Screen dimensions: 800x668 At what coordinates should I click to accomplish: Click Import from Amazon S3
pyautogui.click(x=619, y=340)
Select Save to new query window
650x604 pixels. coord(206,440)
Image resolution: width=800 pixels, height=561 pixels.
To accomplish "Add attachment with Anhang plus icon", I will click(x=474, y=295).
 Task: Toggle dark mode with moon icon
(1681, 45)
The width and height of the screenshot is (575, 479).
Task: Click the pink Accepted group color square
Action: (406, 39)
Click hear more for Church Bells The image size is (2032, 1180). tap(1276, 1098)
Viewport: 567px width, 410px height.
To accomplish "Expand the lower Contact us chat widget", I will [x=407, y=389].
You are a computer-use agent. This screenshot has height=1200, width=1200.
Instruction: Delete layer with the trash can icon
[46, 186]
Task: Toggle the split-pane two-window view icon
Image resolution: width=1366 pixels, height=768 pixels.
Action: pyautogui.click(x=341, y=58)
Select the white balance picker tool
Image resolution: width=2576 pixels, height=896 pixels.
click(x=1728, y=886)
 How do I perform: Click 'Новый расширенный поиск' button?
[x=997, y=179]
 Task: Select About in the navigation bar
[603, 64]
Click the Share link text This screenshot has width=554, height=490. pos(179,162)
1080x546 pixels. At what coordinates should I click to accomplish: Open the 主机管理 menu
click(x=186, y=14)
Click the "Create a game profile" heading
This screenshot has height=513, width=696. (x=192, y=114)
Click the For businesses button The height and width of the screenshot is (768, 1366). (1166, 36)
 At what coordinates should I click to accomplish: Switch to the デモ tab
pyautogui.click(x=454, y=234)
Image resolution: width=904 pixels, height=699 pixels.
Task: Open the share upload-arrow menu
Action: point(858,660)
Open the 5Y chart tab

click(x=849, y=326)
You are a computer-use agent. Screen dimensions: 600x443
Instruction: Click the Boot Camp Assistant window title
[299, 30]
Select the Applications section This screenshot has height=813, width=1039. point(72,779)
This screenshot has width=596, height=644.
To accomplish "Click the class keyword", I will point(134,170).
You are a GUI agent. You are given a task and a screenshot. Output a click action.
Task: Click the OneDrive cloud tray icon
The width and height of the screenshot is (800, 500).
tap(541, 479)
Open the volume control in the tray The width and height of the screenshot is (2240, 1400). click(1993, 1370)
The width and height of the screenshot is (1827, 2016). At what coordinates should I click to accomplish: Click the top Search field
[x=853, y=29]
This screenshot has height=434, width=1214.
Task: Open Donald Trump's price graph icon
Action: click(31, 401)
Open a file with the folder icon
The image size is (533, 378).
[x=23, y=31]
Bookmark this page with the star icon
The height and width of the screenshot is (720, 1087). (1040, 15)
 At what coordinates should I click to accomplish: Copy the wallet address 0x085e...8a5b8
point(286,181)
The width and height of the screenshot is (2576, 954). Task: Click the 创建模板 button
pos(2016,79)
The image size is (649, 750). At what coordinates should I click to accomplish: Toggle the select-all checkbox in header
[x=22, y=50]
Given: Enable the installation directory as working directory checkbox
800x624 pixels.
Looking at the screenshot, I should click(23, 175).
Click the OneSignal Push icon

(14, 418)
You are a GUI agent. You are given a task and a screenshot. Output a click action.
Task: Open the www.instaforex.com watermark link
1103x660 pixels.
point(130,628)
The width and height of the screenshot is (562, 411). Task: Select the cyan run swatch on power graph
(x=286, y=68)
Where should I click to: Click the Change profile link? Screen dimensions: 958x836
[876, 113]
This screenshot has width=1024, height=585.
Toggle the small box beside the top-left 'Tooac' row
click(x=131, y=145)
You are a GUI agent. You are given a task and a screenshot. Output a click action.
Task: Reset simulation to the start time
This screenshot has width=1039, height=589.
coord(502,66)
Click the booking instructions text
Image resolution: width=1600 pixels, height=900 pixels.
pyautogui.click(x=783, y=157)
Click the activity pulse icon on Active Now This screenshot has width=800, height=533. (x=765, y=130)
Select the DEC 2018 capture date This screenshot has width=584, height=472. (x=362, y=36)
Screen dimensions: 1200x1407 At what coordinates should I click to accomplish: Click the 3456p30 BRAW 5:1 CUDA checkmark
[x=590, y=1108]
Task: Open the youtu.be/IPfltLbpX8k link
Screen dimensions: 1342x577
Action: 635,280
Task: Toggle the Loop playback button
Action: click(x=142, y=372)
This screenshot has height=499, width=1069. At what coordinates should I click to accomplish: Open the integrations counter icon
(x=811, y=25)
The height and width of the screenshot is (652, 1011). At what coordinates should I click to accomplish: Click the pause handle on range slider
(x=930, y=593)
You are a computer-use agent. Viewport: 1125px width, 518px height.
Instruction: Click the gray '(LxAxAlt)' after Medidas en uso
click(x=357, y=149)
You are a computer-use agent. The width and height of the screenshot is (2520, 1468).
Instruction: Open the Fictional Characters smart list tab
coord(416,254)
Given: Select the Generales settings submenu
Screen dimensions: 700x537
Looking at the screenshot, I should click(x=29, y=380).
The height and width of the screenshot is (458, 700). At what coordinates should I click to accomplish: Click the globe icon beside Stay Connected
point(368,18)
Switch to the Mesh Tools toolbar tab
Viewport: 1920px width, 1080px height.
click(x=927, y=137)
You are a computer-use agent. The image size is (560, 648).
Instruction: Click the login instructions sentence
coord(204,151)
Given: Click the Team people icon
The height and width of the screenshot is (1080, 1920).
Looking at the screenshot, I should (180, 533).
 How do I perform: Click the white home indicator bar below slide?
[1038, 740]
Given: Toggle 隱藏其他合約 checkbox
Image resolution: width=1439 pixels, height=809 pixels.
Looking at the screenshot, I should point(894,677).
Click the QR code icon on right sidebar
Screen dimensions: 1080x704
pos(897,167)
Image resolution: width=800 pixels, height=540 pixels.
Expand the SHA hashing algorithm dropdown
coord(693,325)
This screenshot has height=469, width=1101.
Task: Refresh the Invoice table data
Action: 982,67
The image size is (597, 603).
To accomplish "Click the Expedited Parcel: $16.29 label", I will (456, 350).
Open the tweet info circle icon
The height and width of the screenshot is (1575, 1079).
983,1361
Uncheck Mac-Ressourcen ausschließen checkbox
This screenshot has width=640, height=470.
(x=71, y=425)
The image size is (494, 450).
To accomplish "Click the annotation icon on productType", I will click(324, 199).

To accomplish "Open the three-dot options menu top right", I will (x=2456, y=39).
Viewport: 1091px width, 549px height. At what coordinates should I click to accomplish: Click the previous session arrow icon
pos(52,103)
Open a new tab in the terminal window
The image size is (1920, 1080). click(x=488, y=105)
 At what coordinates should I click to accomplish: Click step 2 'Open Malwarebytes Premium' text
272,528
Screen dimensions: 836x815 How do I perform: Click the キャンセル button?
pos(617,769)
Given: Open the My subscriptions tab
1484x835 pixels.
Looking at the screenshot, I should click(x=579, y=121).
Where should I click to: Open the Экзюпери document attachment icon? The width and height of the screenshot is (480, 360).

^^^^

Rewrite the rows from the start of the records through the line that contains "650x604 pixels. coord(206,440)", changing "Import from Amazon S3" to "Import from Google Drive" and keeping everything else the same.

Completed exercise:
Screen dimensions: 800x668 At what coordinates should I click to accomplish: Click Import from Google Drive
pyautogui.click(x=619, y=340)
Select Save to new query window
650x604 pixels. coord(206,440)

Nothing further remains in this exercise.